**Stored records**
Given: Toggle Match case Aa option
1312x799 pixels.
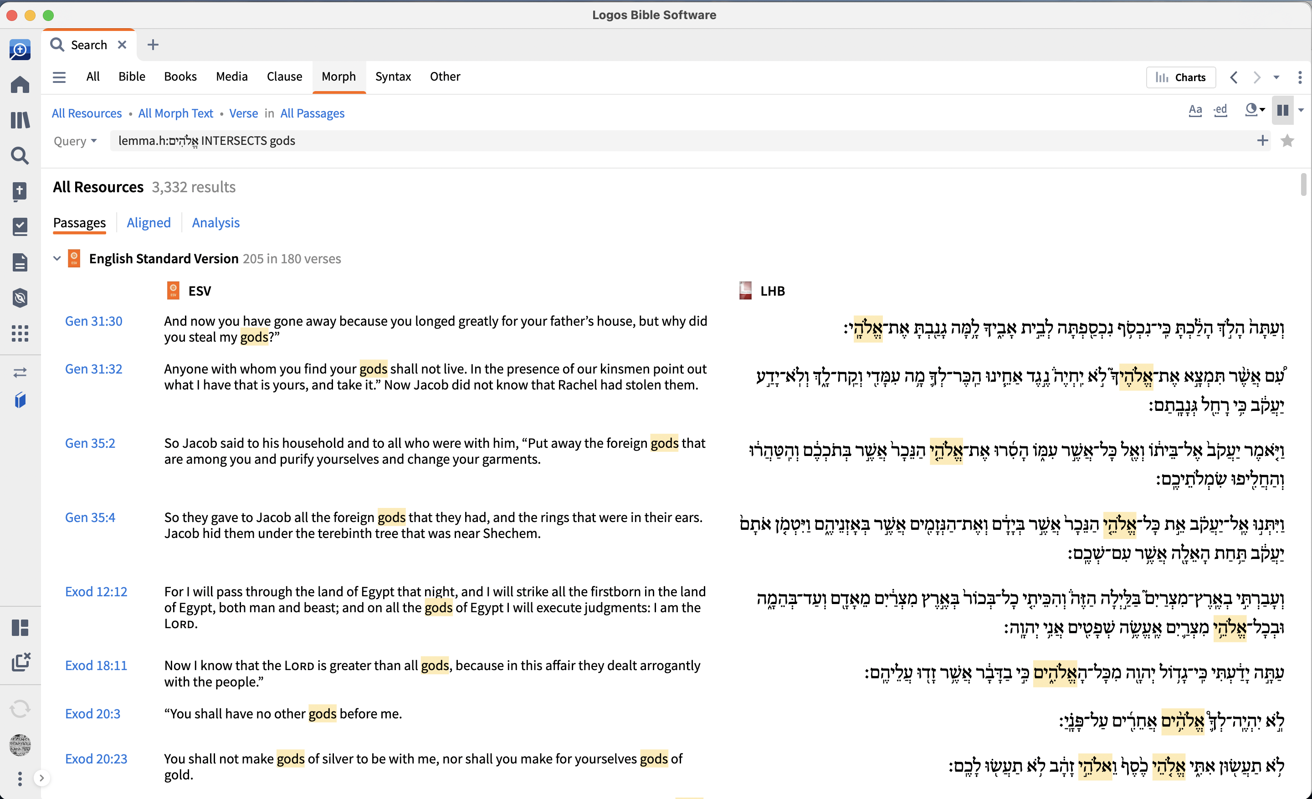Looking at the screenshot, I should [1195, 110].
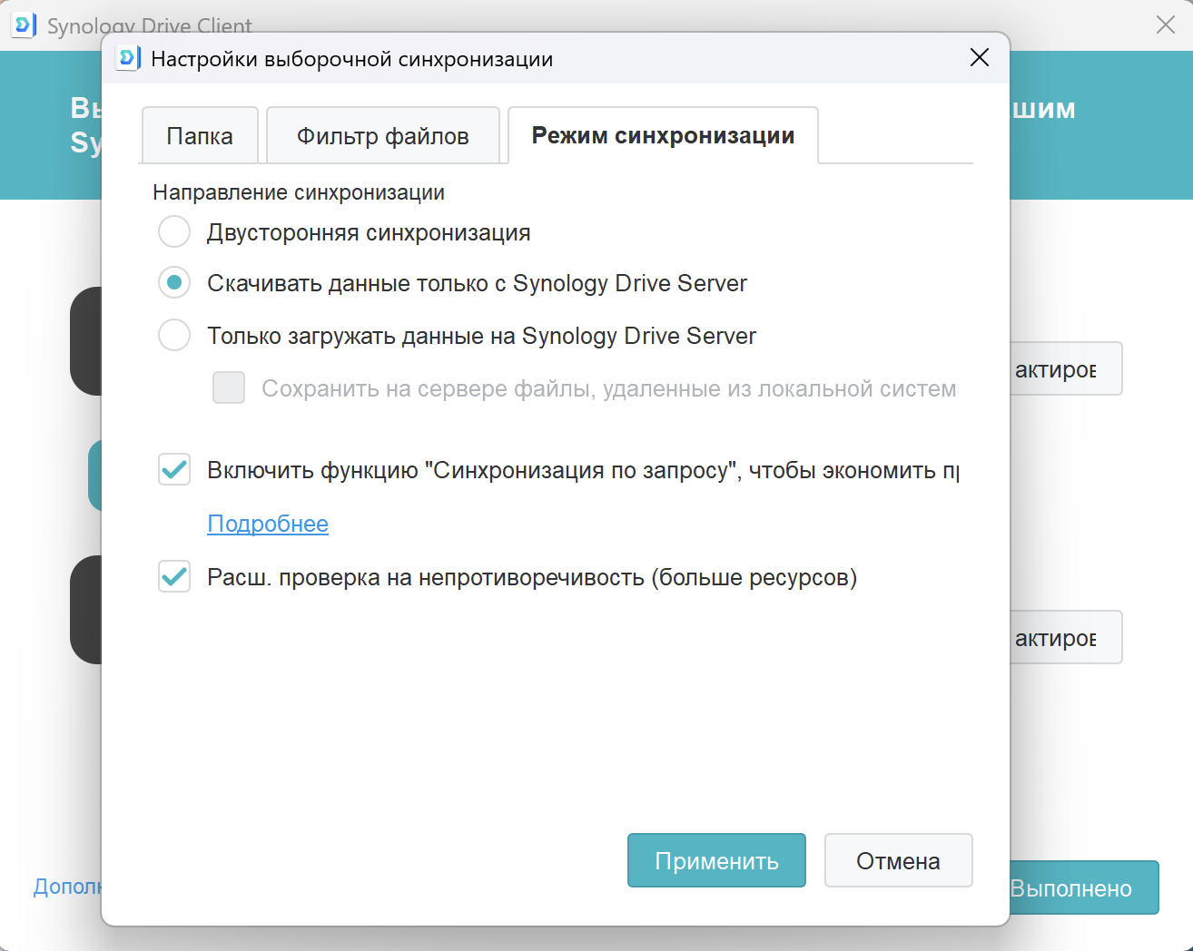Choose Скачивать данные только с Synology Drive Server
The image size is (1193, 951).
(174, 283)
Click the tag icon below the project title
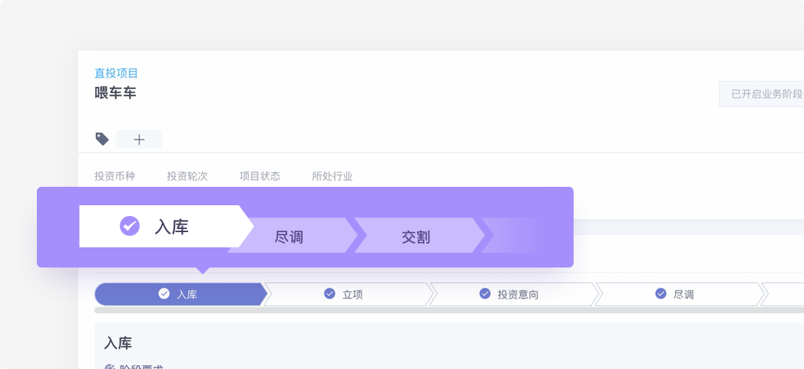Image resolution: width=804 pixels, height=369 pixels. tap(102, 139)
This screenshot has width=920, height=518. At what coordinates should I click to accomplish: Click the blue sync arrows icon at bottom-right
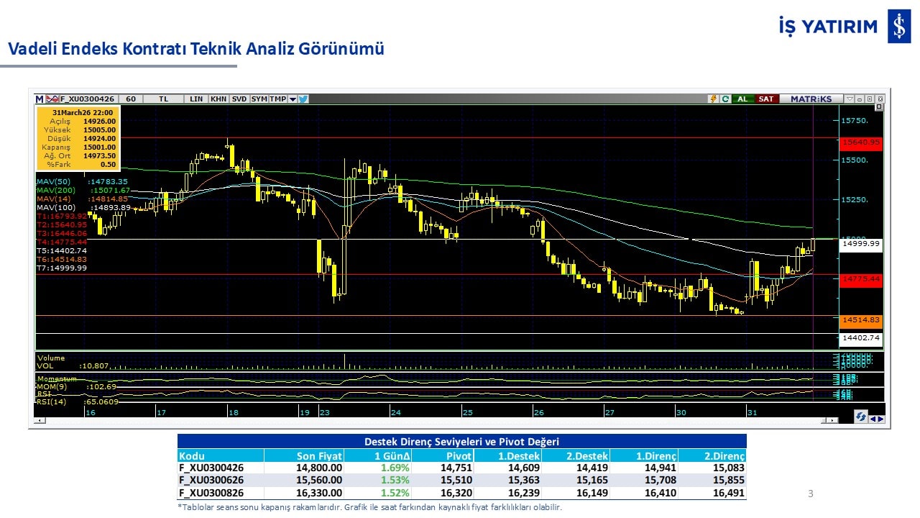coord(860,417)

---

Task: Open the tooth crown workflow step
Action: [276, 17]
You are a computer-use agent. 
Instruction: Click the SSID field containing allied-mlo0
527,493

**PROBLEM TO SOLVE**
Identify every line in the entries above that contains the word "icon", and copy each of those lines in full. Case counts.

**RESPONSE**
Click the tag icon below the project title
This screenshot has width=920, height=518. At what coordinates should I click to accomplish: Click the blue sync arrows icon at bottom-right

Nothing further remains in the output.